> [Instructions for the task]
Please return all lines of the data below containing the string "agent".

# # # # # # #

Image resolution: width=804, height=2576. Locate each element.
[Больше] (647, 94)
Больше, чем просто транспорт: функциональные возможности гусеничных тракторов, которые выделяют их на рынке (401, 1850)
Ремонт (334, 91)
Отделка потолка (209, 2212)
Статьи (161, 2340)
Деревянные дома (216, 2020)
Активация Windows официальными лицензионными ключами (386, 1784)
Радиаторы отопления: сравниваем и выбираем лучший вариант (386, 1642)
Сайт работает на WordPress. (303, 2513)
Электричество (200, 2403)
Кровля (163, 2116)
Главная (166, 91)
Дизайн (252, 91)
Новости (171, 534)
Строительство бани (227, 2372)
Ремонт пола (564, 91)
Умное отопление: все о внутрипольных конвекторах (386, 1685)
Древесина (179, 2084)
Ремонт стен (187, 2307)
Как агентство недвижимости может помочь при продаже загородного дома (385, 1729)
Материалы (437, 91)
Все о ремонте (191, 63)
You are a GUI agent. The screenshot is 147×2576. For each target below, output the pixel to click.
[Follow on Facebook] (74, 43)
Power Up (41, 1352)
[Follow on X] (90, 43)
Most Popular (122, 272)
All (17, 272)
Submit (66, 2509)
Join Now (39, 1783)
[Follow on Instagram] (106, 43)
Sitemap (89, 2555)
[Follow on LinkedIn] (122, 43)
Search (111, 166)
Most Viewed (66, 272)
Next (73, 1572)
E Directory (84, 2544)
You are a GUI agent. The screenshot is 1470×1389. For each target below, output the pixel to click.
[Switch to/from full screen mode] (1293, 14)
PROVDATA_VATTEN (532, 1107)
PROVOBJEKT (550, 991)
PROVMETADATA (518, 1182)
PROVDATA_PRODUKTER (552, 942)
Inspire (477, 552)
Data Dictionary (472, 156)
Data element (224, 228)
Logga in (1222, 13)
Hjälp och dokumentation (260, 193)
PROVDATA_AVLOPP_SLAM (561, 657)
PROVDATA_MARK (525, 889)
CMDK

# # # # # # #

> [Exercise output]
You are a GUI agent. The screenshot is 147×2576. For each target below, output the pixel to click.
You are a GUI agent. The screenshot is 1470×1389. For each target below, output the pixel to click.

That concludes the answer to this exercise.